There is a good way to spread yourself thin though, and that's what I'm writing about today.
We all know somebody who amazes us for the wonderful things they do for other people. It might be as simple as a younger person who befriends older ones and is actually there for them at times when it counts - driving them home from the hospital after a fall on the pavement, or keeping in touch with regular phone calls and visits. It might be somebody who organizes activities that bring joy to the people who attend them. It might be the friend who always knows what to do in a crisis, large or small, and does it.
Those people spread themselves thin by sharing their energy in a way that renews it, and expands to touch not only the people they know, but the people those people know, too. Helping people feels good. And the act of doing it gives rise to the enthusiasm needed to do more of it.
Everybody is different though, and sometimes people are too shy or too stretched already to do those things. Some of us just don't have the skill or experience to see what needs to be done in an already busy environment. But there are still ways we can give a little of what makes us special.
We can share the fruits of the labour that feeds our strength.
If you read Hugs, you probably make things, and so you will know exactly what I am talking about. We make things and we give them away. Lots of Hugs readers make chemo caps - they donate them to hospitals or give them to loved ones in treatment for a truly scary disease. Others make socks or scarves or shawls or mittens for people we love. We hope the warmth or the softness or the colour will make them happy, or comfortable, or remind them of how we feel about them.
We put a little of ourselves into those things and then send them on their way.
But we do more than that, because handmade things, if they're cared for, last longer than we do. And that means the good we did in our life can go on doing good even after we're gone.

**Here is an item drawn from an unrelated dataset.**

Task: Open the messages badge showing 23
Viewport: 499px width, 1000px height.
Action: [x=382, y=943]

Isn't that a powerful idea? Normally that kind of cascade effect is reserved for people who committed their talents to films so great you want to see them all - Jimmy Stewart's spring to mind - or to the kind of paper that gets reprinted, like Jane Austen's has. Crafty people don't really put themselves into that category.
And yet I have a friend who still marvels over the skating socks her grandmother knit her, to the point that she told me about them and probably other friends, too. That woman, who made socks for all her many grandchildren every year, several pairs each no less - she is alive to me, and I hope to you now as well. Her work has spread a little piece of her beyond the borders of her own time.

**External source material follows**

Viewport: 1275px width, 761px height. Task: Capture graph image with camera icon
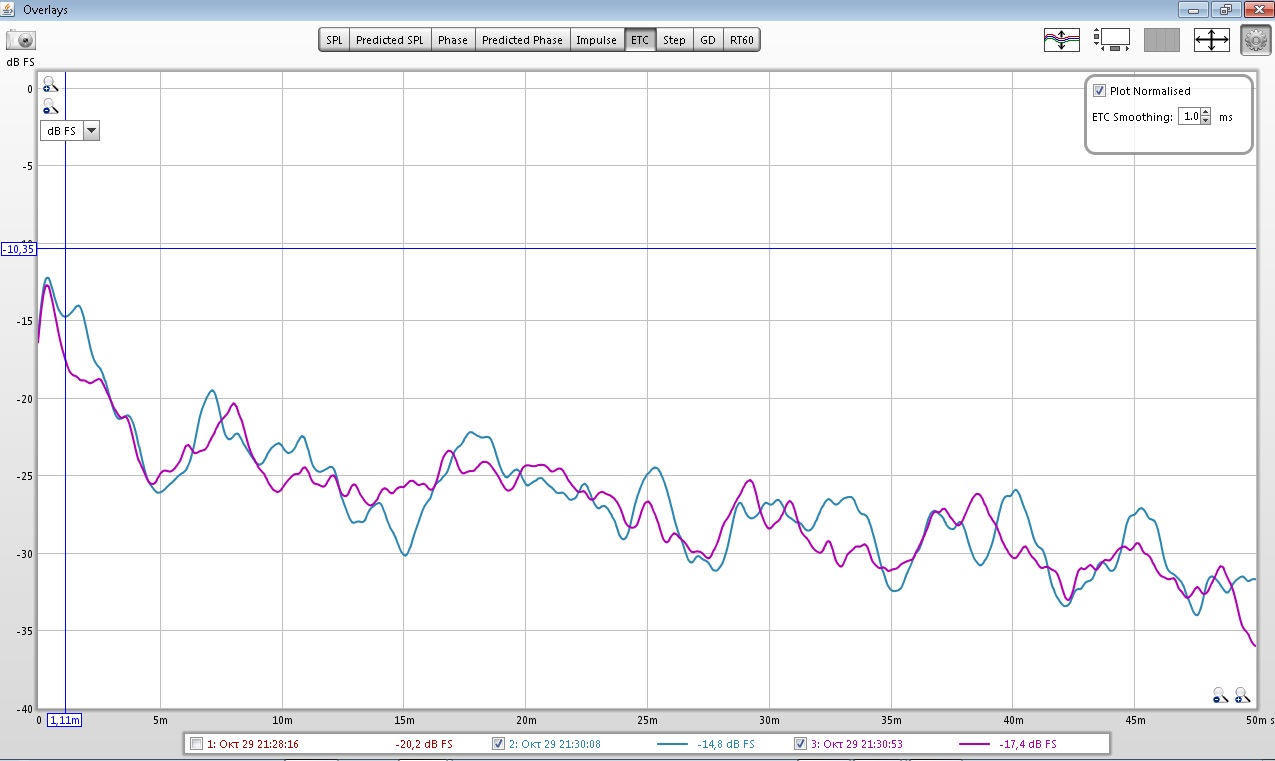point(21,40)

This is something I think of often as I spin and weave and knit more accessories than I can possibly use. I know part of what drives me is the need not to have wasted materials I bought before I realized I didn't have space to store them, and to turn them into something useful. But another part is the realization that those accessories will end up with somebody else, and make my own life a little bigger than the part of it that I occupy. I only have the one life. I want to do the most good with it that I can, and making things that will outlast me - things that will go on holding love into the next generation and the one beyond that - is the most natural way I can think of to do it.
Earlier in the week I talked about how many human beings wish they were better than they believe themselves to be. This is a pretty wonderful way to remind ourselves of our value, don't you think?
Hope you can come back tomorrow, and I'll see you then!